Set exercise ▸
Reproduce the lines from the one containing "Task: Click the longitude value 94.52°E" through the end of the lines, replacing "Transitions" with "Animations" and leaving all else unchanged. Omit the pictures from your answer.

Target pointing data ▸
* begin *

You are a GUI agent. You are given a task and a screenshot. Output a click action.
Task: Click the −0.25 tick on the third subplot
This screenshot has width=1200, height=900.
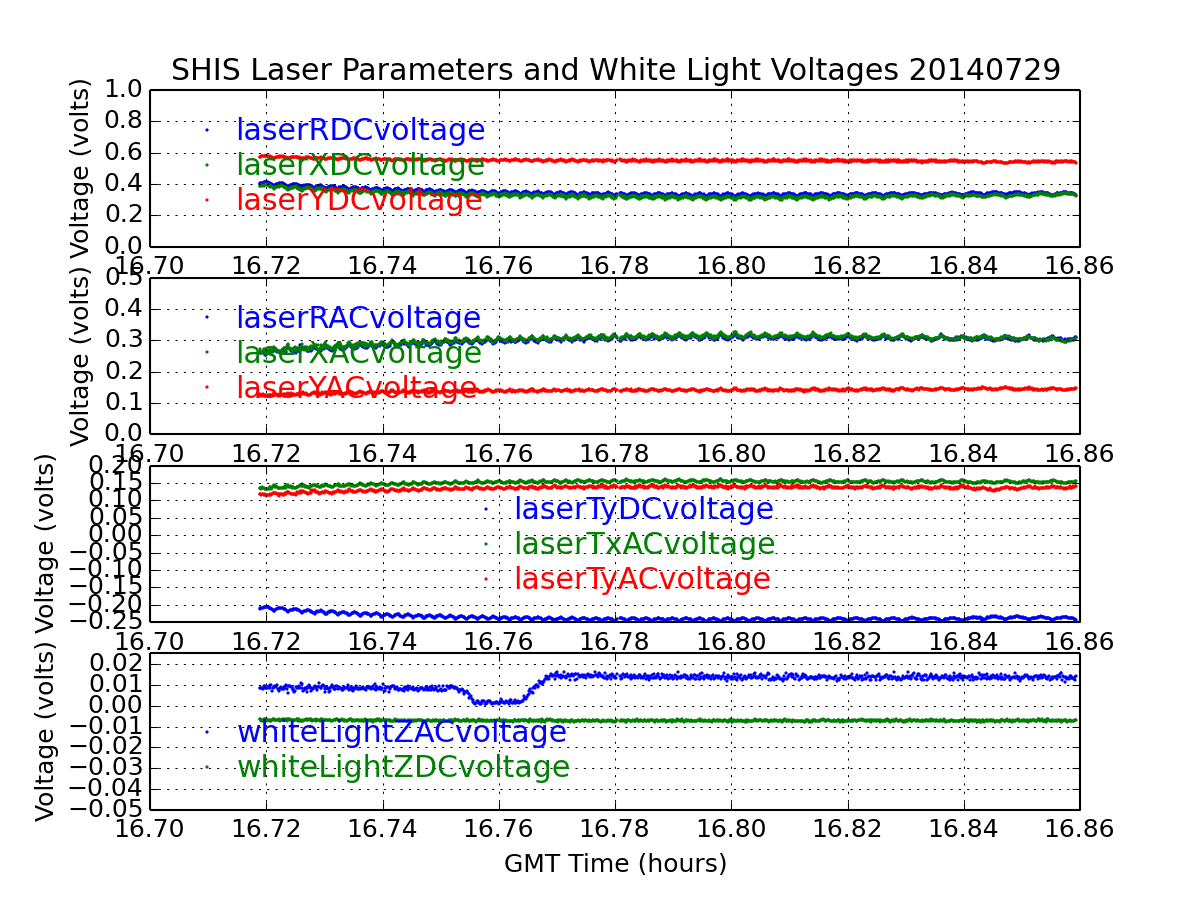click(x=105, y=621)
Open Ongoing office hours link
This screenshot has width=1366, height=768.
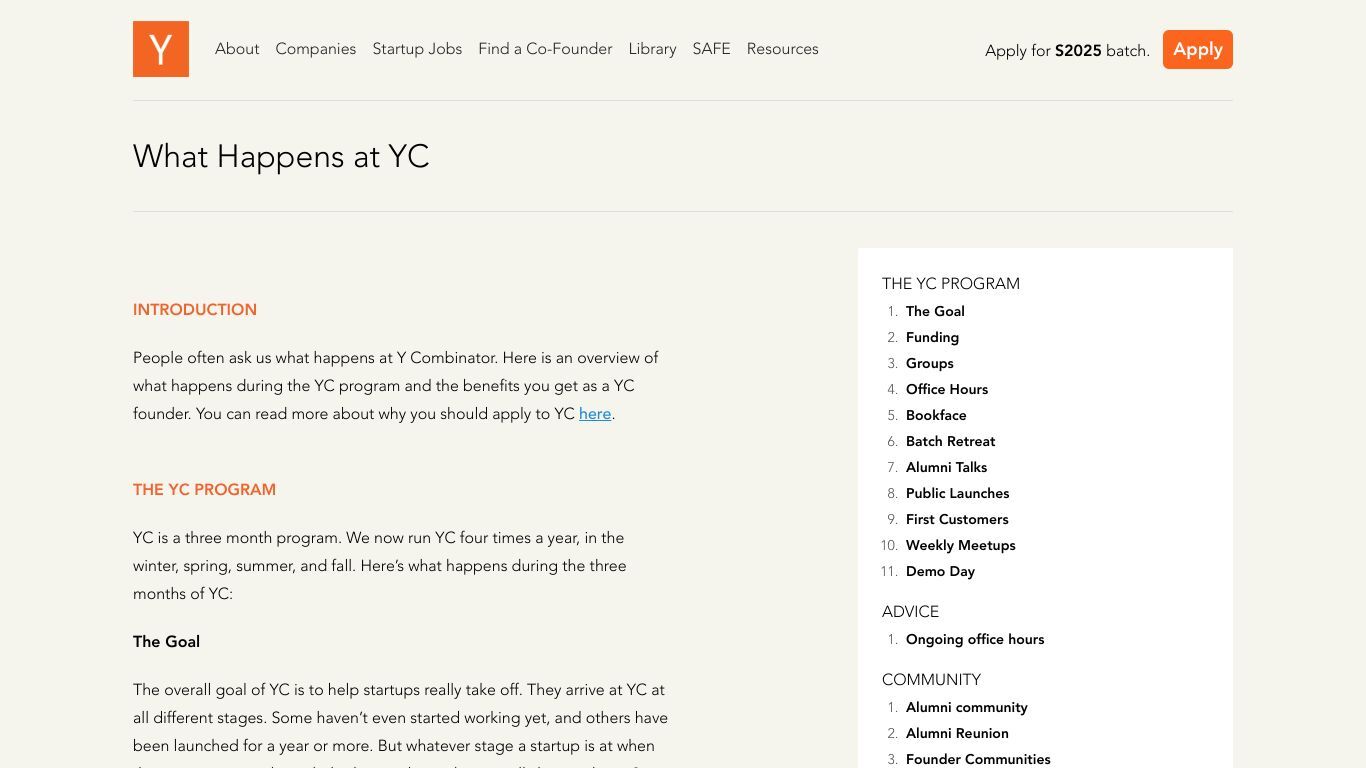click(975, 639)
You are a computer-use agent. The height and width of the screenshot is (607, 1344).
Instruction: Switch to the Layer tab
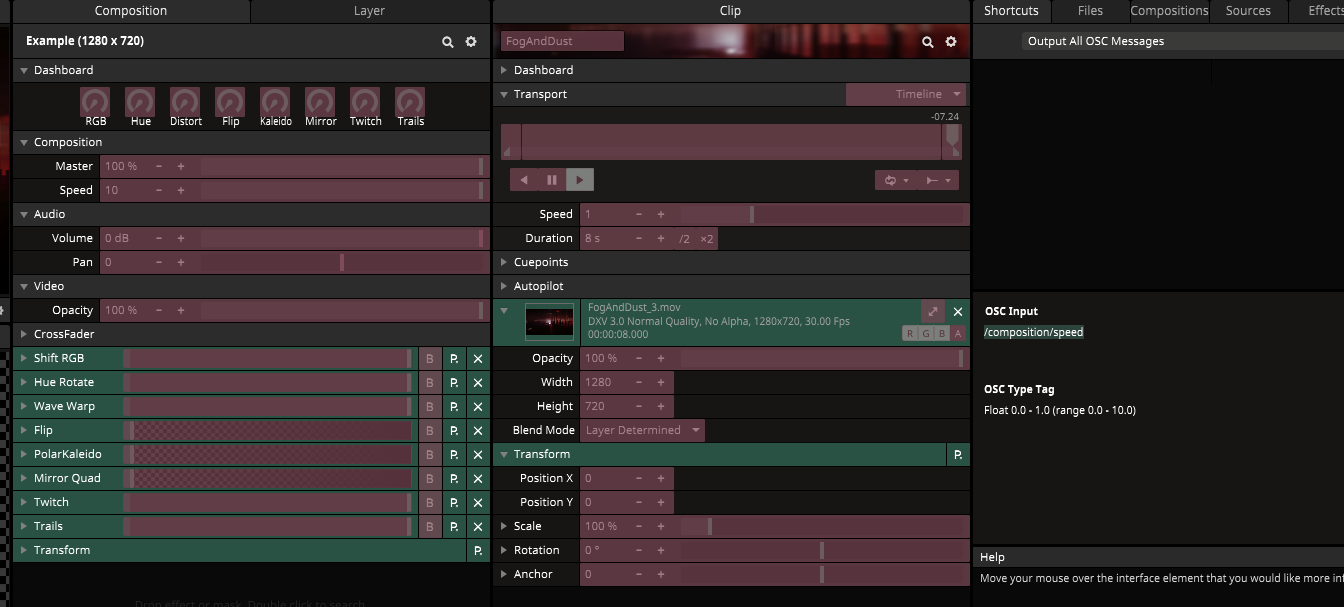[x=369, y=11]
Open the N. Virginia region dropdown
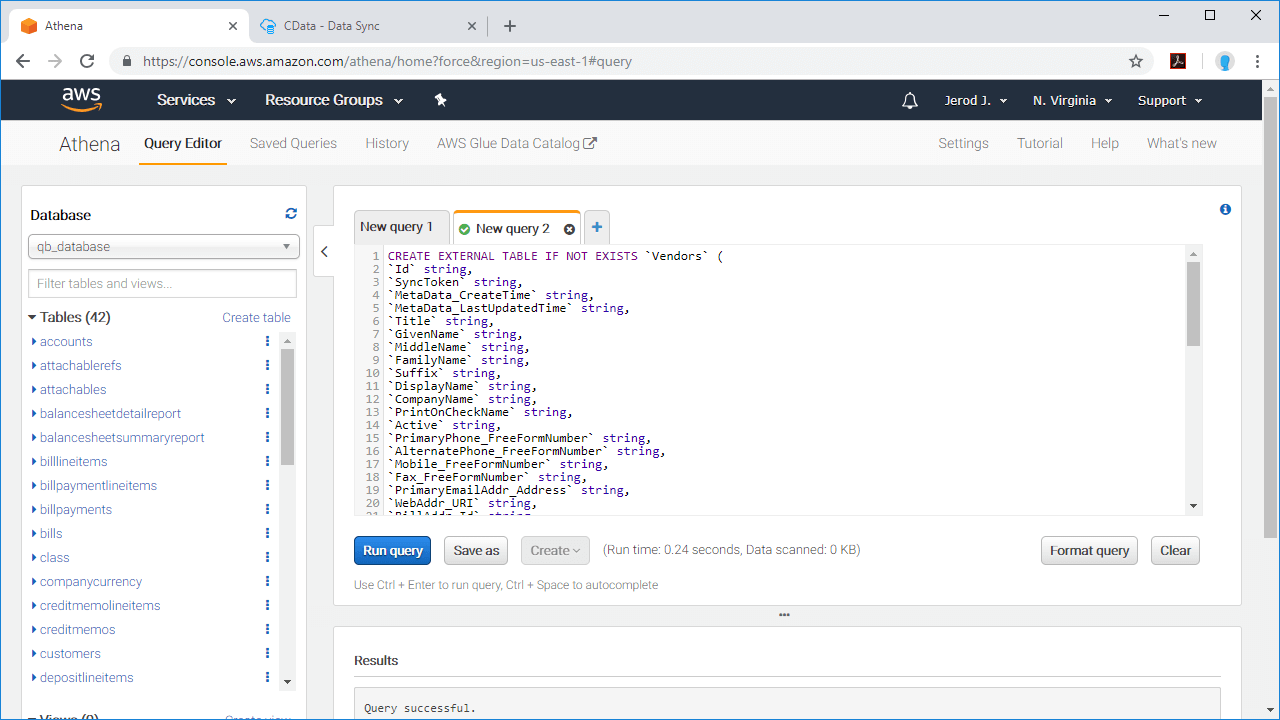This screenshot has height=720, width=1280. (x=1073, y=100)
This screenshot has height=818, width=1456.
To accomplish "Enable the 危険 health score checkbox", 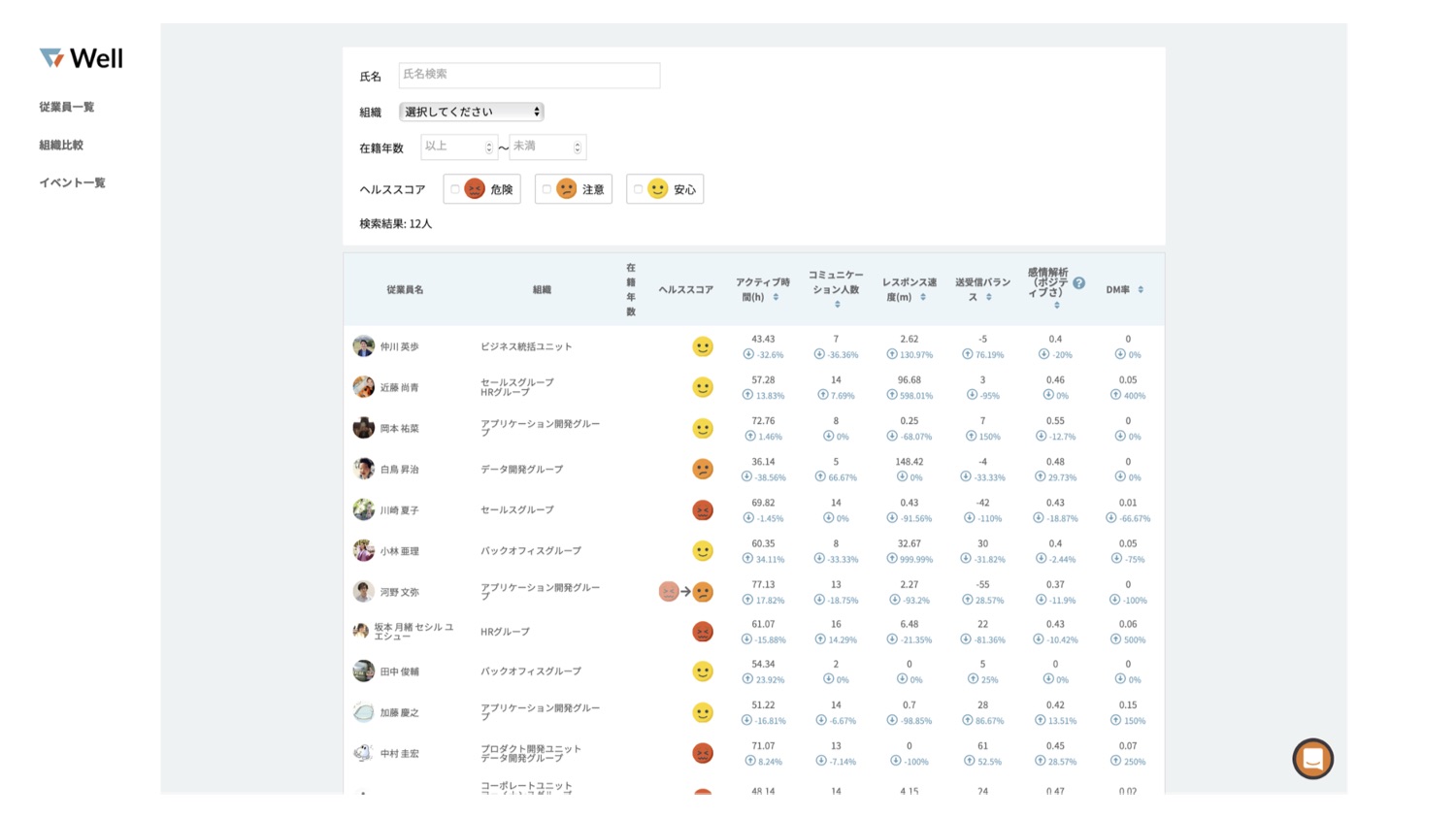I will click(x=455, y=189).
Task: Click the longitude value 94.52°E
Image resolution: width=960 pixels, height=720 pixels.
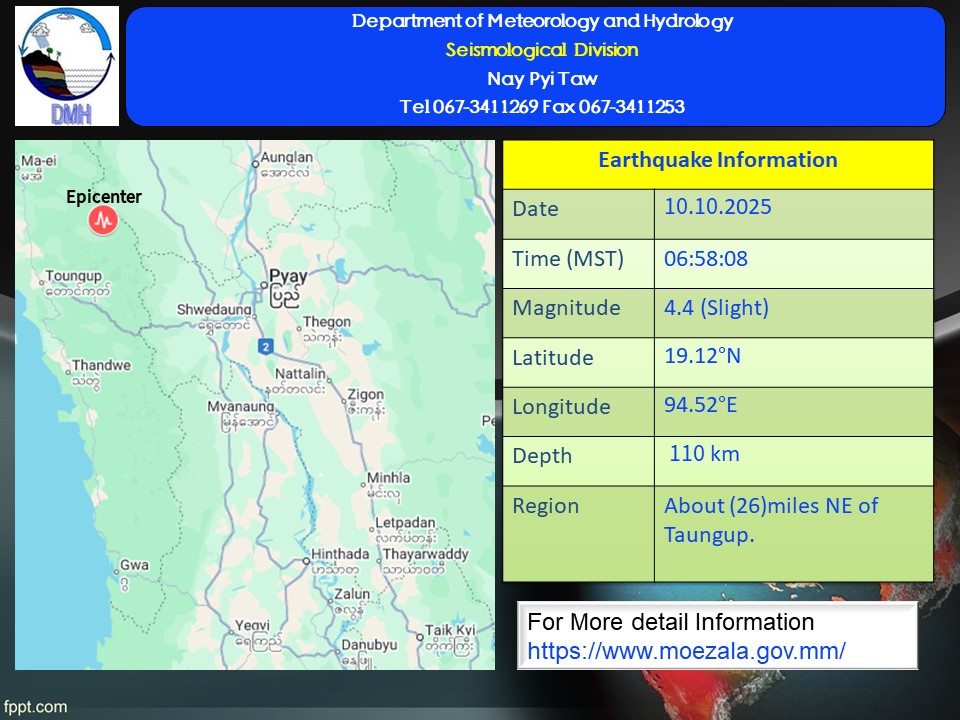Action: coord(704,404)
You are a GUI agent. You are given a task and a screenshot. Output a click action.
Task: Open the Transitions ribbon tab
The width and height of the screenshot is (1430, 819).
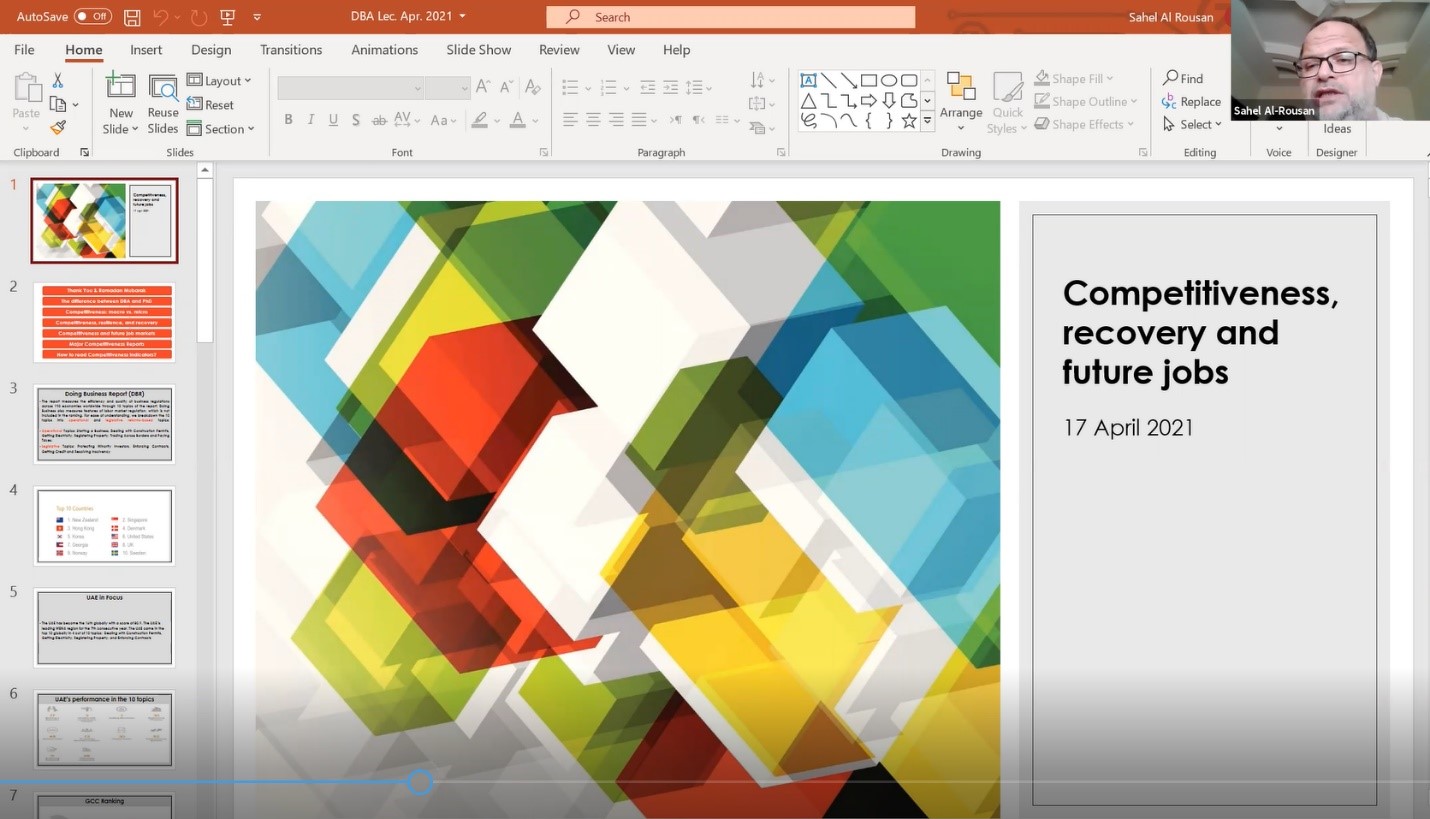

* end *

Solution for this problem ▸
Task: Click the longitude value 94.52°E
Image resolution: width=960 pixels, height=720 pixels.
Action: coord(704,404)
You are a GUI agent. You are given a task and a screenshot. Output a click action.
Task: Open the Animations ribbon tab
The width and height of the screenshot is (1430, 819).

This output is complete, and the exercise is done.